A local nexus to maintain adherence to the effects-theory?
To establish adherence to the so-called effects-theory, providing that a state should only claim jurisdiction over a merger, if the merger has a sufficient local nexus, the transaction value only applies in case the target undertaking has substantial operations in Germany. According to the Bundeskartellamt’s guidelines, the criteria to establish whether or not substantial operations in Germany exist, may be different for each sector. The Bundeskartellamt for example suggests monthly active users within Germany in digital markets; R&D facilities located in Germany or a target undertakings customers located in Germany. The Bundeskartellamt does however refrain from quantifying any of the aforementioned criteria.
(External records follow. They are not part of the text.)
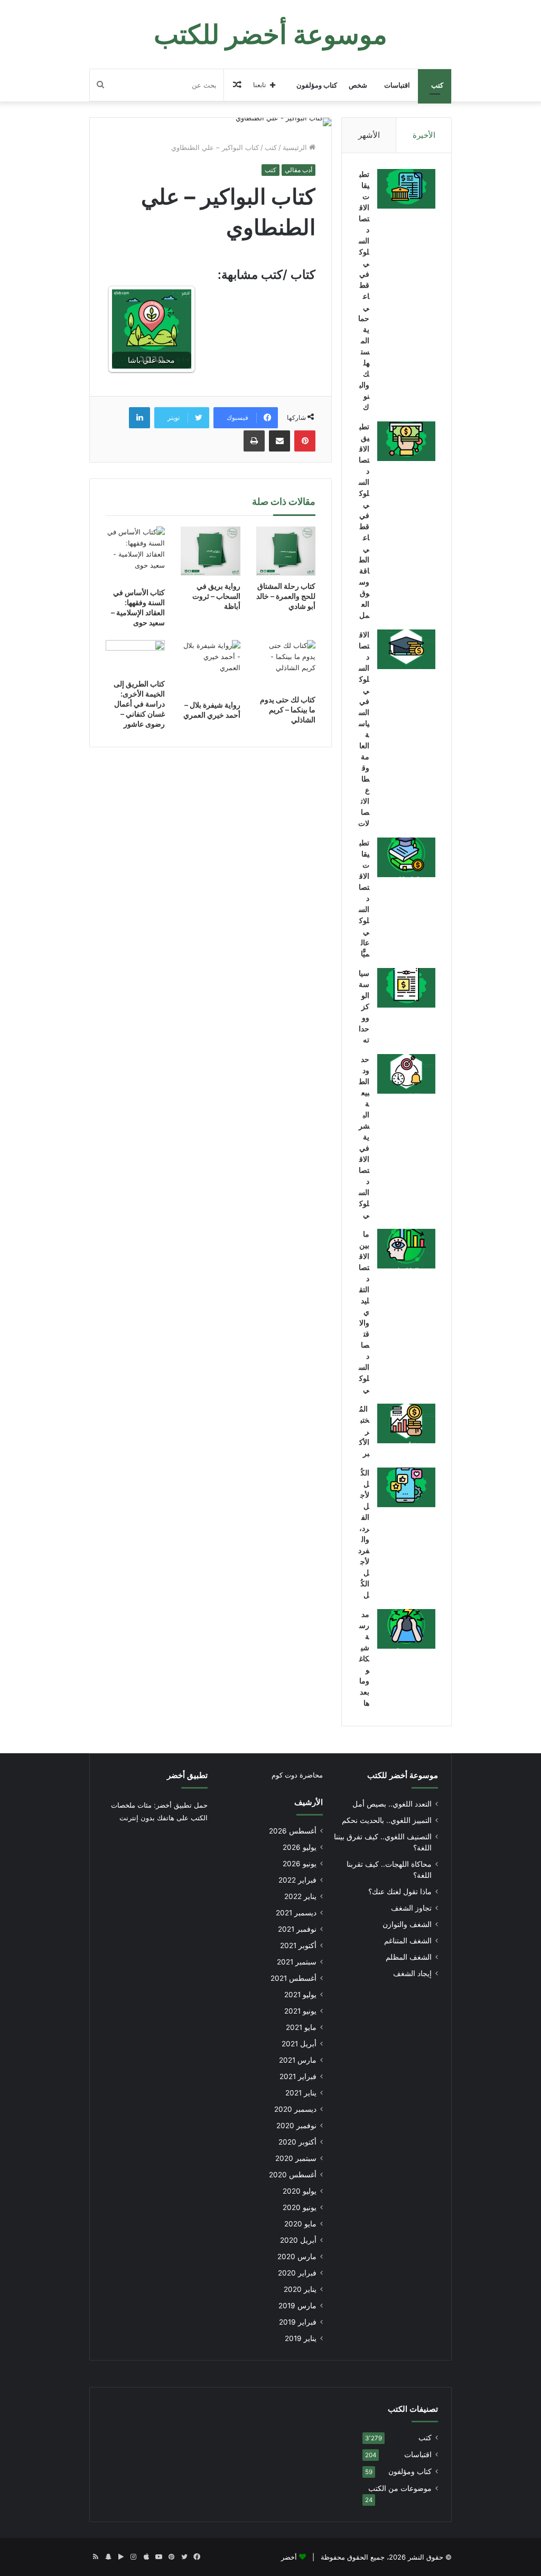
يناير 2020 (300, 2289)
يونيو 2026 (299, 1863)
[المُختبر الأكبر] (406, 1423)
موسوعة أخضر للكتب (402, 1775)
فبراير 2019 (297, 2322)
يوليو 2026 (299, 1847)
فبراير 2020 (297, 2273)
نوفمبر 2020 (296, 2125)
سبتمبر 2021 (296, 1962)
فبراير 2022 (297, 1880)
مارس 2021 (297, 2060)
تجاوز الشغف (411, 1908)
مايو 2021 (301, 2027)
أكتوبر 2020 (297, 2142)
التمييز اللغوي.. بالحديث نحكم (387, 1820)
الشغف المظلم (409, 1957)
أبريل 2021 (299, 2043)
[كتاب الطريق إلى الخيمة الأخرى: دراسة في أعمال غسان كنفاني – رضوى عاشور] (135, 657)
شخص (358, 85)
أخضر (289, 2557)
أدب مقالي (298, 170)
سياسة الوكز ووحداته (364, 1006)
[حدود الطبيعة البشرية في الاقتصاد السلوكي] (406, 1074)
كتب (437, 85)
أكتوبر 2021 (298, 1945)
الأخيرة (424, 135)
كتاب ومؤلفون (316, 85)
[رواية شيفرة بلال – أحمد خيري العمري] (210, 667)
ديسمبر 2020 (295, 2109)
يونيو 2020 (299, 2207)
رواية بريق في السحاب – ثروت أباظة (216, 595)
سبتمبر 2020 (295, 2158)
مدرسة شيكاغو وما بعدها (364, 1658)
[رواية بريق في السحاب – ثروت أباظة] (210, 551)
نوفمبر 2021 (297, 1929)
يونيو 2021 (300, 2011)
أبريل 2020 (298, 2240)
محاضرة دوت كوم (297, 1775)
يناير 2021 (300, 2093)
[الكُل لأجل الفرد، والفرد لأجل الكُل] (406, 1487)
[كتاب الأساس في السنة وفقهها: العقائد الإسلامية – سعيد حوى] (135, 554)
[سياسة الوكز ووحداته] (406, 988)
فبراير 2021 (297, 2076)
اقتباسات (397, 85)
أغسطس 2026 (292, 1831)
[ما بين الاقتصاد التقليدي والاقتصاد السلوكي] (406, 1248)
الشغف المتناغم (408, 1940)
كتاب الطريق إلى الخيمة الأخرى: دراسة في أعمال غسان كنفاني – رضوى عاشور (139, 703)
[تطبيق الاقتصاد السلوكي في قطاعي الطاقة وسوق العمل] (406, 441)
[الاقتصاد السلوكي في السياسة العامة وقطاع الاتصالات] (406, 649)
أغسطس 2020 (292, 2174)
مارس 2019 (297, 2305)
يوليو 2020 (299, 2191)
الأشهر (369, 135)
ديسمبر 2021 (296, 1913)
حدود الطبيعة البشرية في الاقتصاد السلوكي (364, 1137)
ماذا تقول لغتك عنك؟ (400, 1891)
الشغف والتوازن (407, 1924)
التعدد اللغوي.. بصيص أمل (392, 1804)
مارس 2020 (296, 2256)
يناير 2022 (300, 1896)
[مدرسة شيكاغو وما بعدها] (406, 1629)
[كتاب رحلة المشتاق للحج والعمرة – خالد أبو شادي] (286, 551)
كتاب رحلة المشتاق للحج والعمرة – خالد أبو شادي (285, 595)
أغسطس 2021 (293, 1978)
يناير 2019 (300, 2338)
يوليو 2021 (300, 1994)
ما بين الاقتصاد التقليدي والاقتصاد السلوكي (364, 1311)
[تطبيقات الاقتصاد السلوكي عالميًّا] (406, 857)
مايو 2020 (300, 2224)
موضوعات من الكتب (400, 2488)
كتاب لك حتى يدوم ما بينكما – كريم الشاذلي (287, 709)
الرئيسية (296, 147)
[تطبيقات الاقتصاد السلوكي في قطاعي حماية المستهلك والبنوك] (406, 189)
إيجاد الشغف (412, 1973)
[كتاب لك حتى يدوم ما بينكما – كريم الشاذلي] (286, 664)
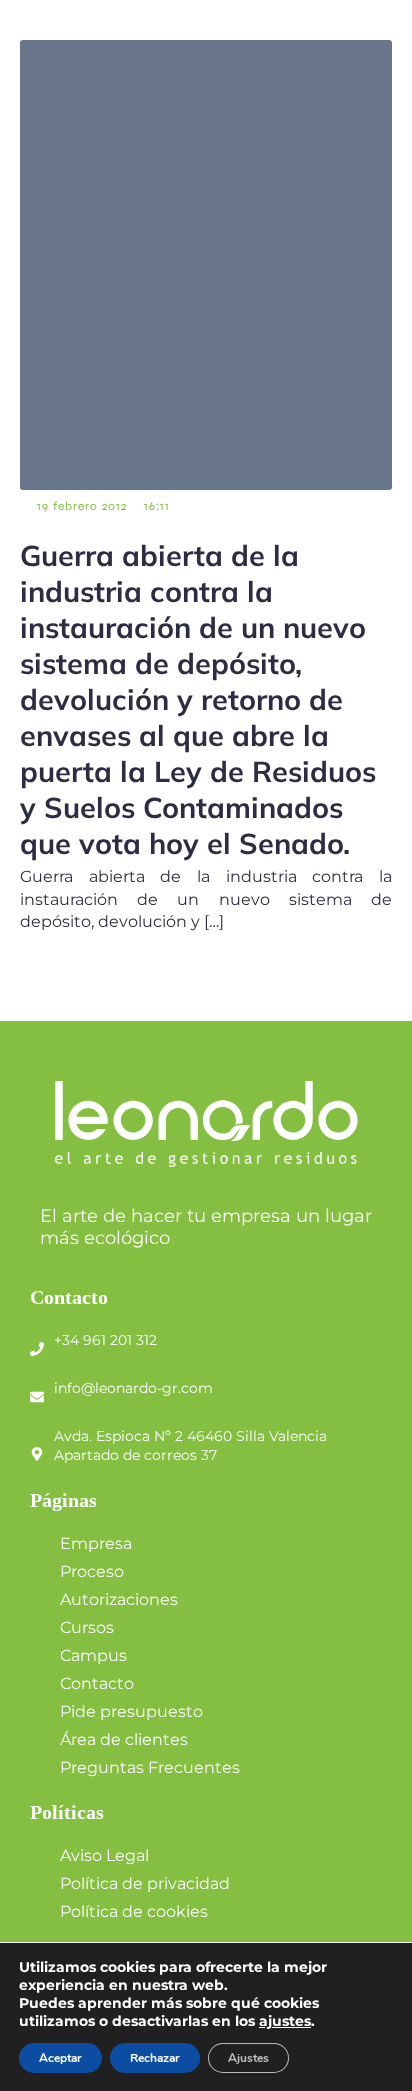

The requirement of “substantial operations in Germany” functions as a qualitative criterion in stark contrast to the in large parts quantitative assessment of the question if a specific merger regime applies.
Non full-function joint ventures caught in the midst
One might be forgiven to overlook the extent of practical implications of a transaction value threshold under German merger control at first glance: Transactions worth EUR 400 million or more are likely to be carried out by undertakings well within the turnover thresholds of European merger control anyway. Thereby rendering aforementioned struggles to a problem rather academic in nature.
Further practical implications do however derive from the fact, that the German merger control regime also applies in case of non full-function joint ventures outside the scope of Art 3 (4) EUMR. Hence, in such cases the German merger control regime may be the only merger control regime applicable. All due to a yet to be shaped qualitative criterion.
Practitioners are well advised to double check if a merger falls within the scope of the German transaction value threshold. It may come as a nuisance to walk the extra mile of a German merger notification. Given the potential for administrative interference (Gun Jumping Rules etc.) it might be a mile worth walking.